→ **TASK DIRECTIONS**:
Please restate, word for word, the lines below that begin at the one with "You are a GUI" and end at the one with "Task: Keep the ingredient scale at 1X". Leave out all other lines.

→ **SOURCE RECORDS**:
+++

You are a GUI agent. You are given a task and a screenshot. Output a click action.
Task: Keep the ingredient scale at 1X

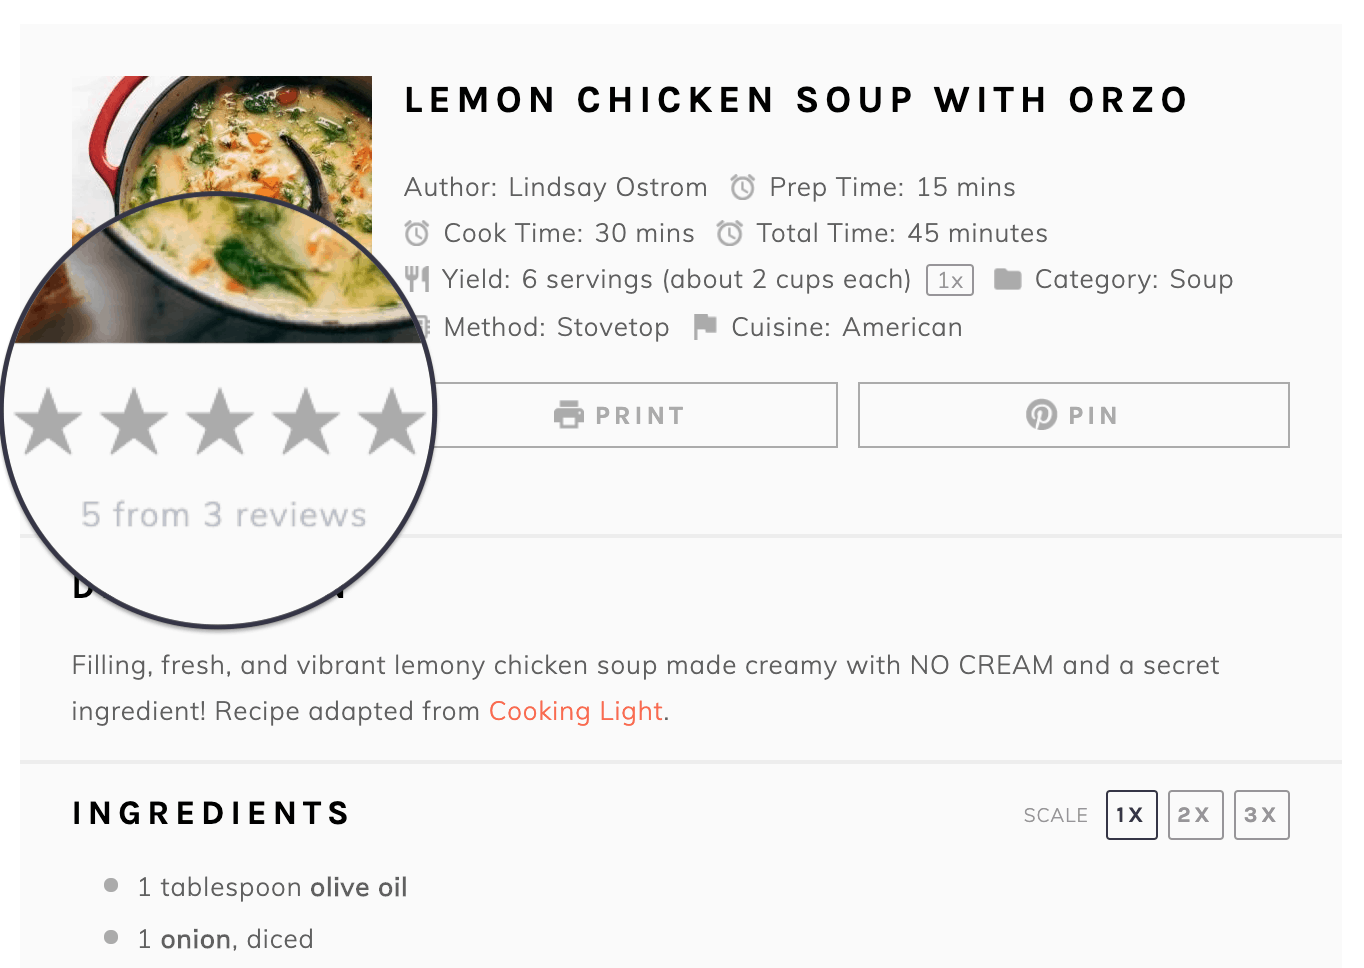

+++

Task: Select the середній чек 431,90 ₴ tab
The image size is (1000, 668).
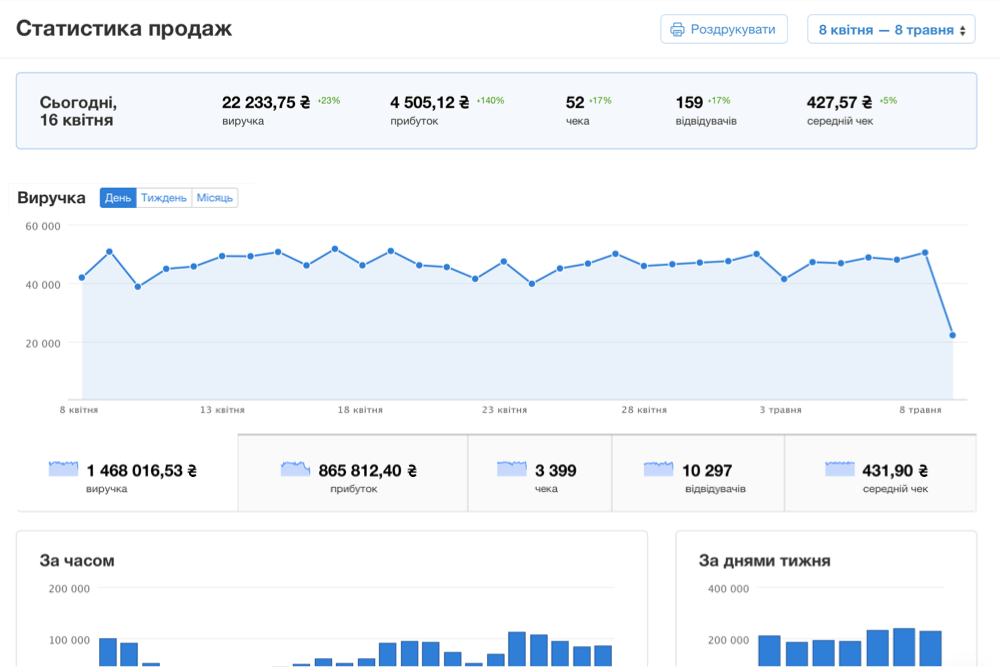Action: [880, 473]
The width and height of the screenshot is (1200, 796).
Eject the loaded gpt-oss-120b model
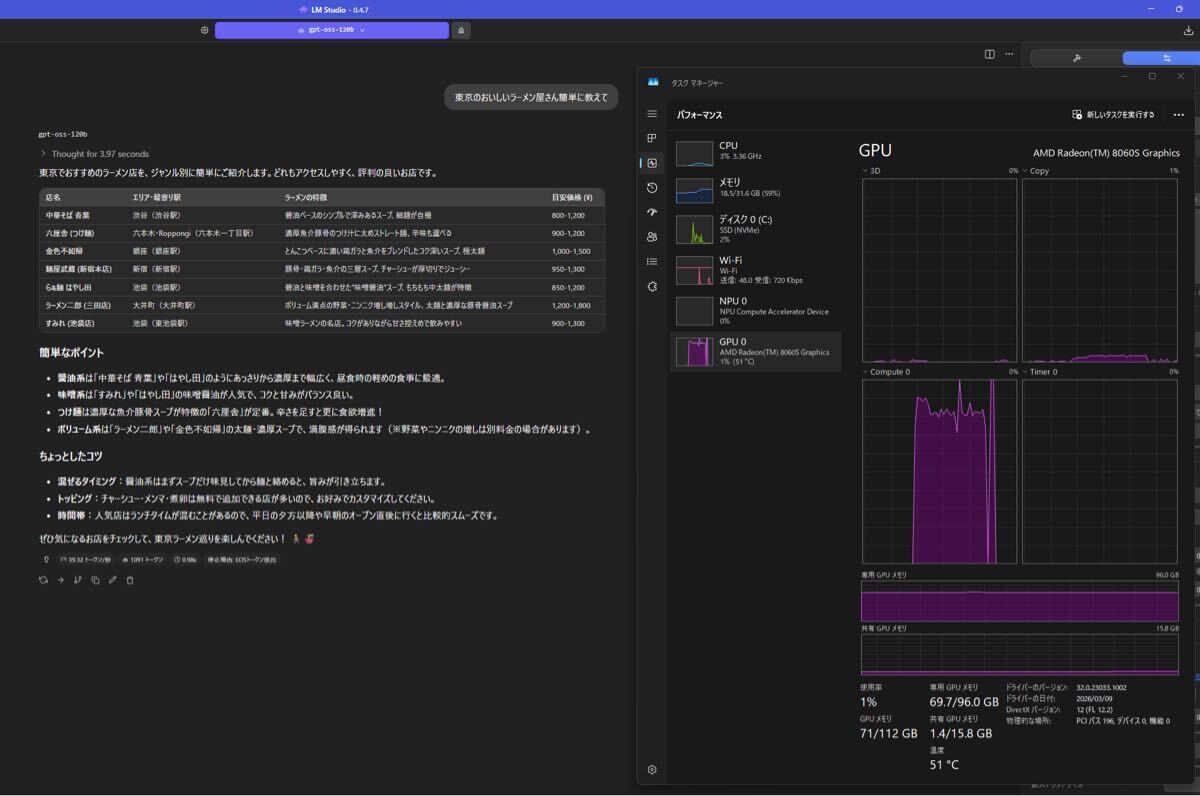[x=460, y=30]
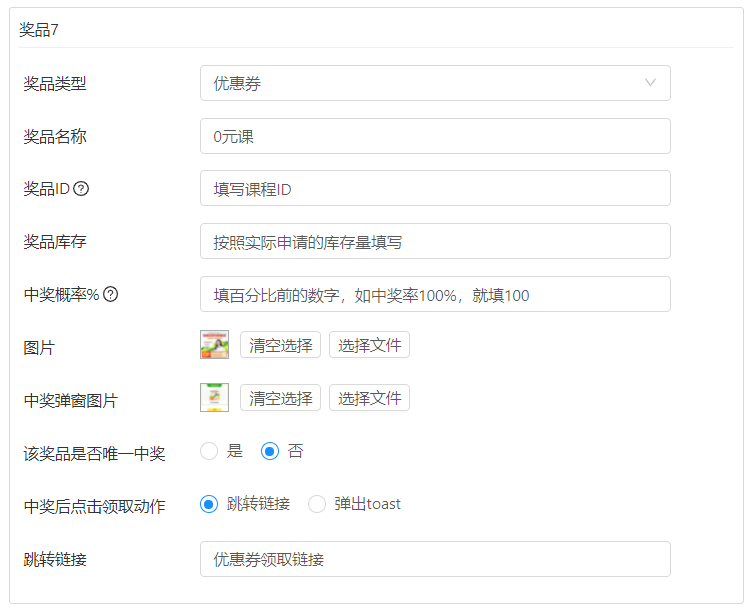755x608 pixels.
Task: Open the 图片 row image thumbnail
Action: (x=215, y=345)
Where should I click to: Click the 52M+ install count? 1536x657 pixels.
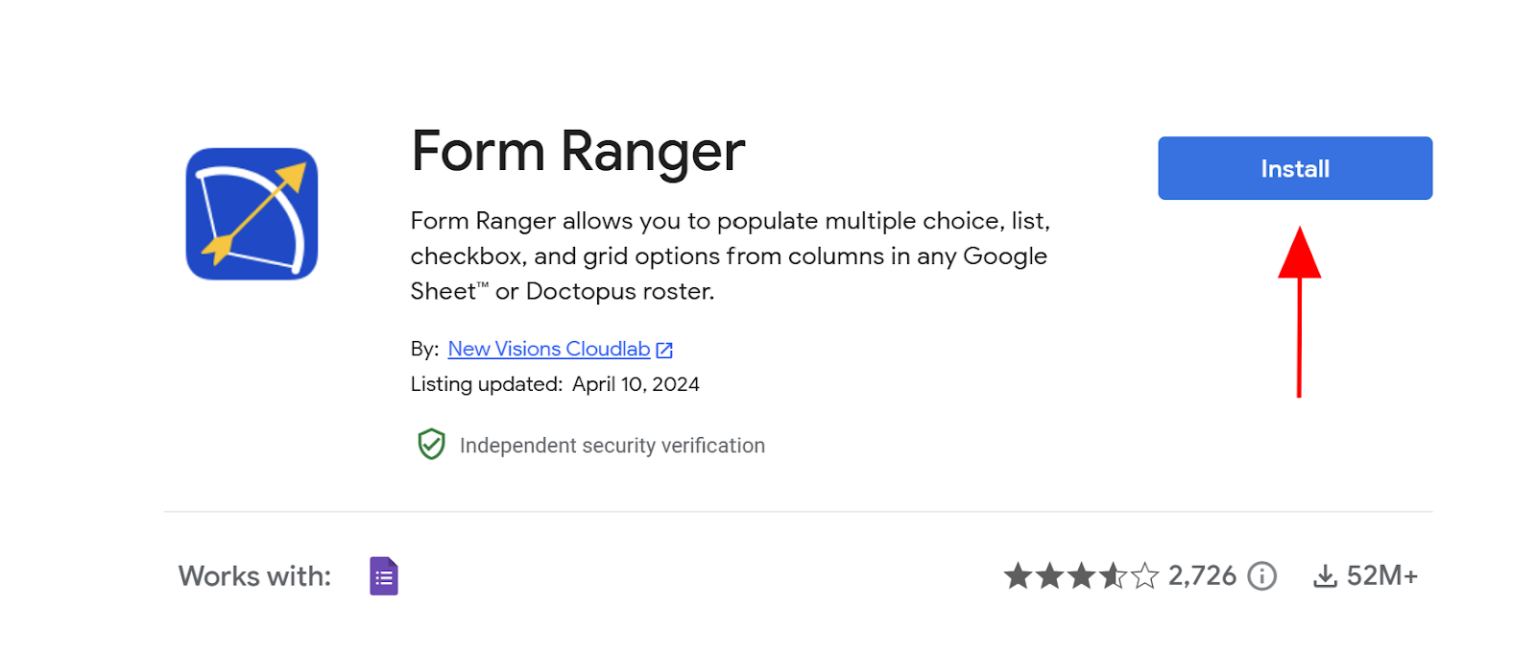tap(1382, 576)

+++

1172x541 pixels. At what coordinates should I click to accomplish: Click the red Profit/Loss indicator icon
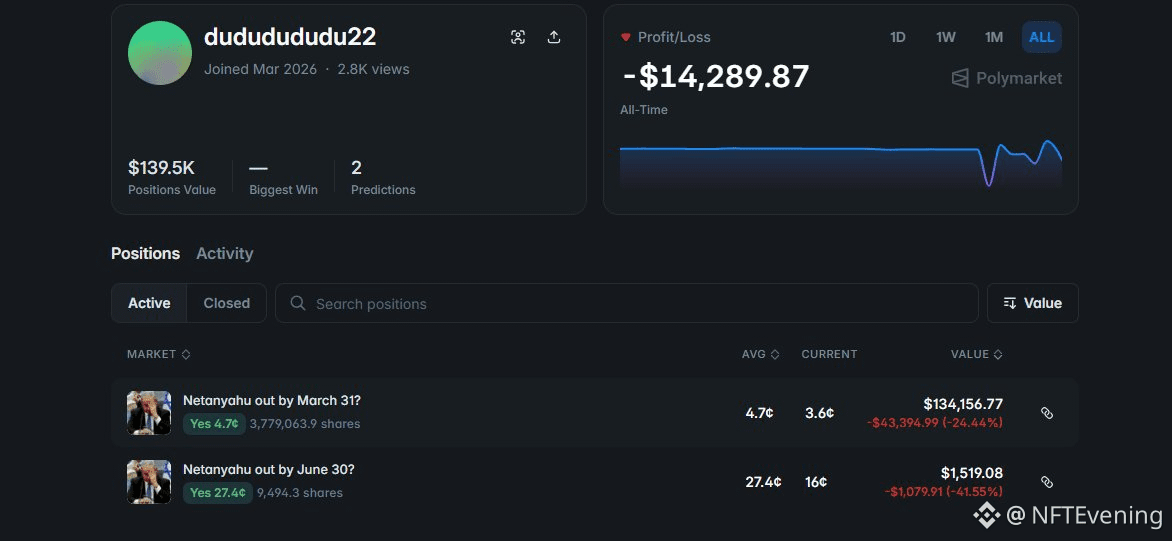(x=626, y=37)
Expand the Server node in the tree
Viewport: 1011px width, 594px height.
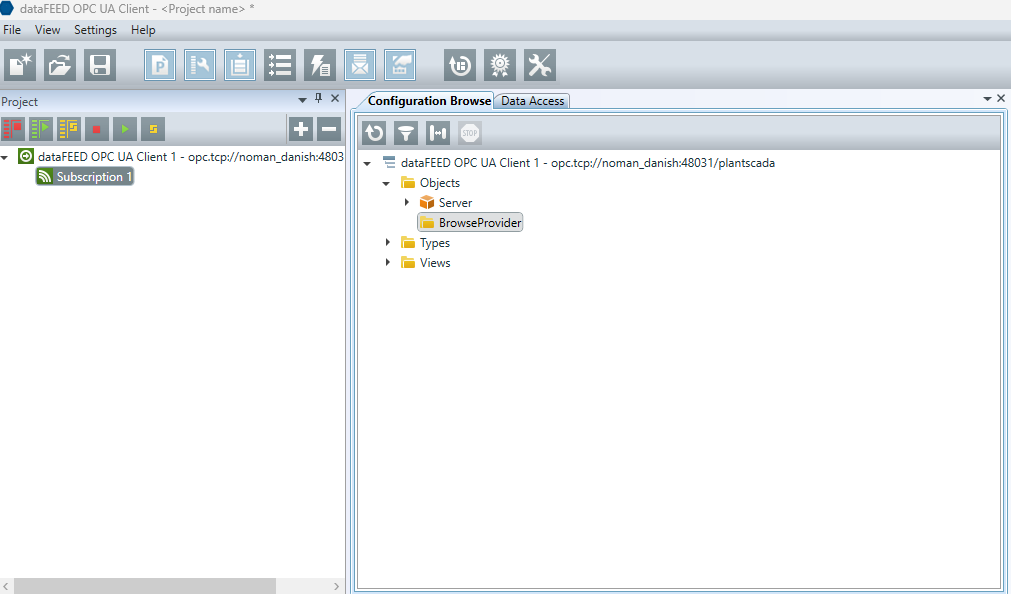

+++

→ **WRITTEN RESPONSE**:
You are a GUI agent. You are given a task and a screenshot. Output a click action.
Task: Keep the ingredient scale at 1X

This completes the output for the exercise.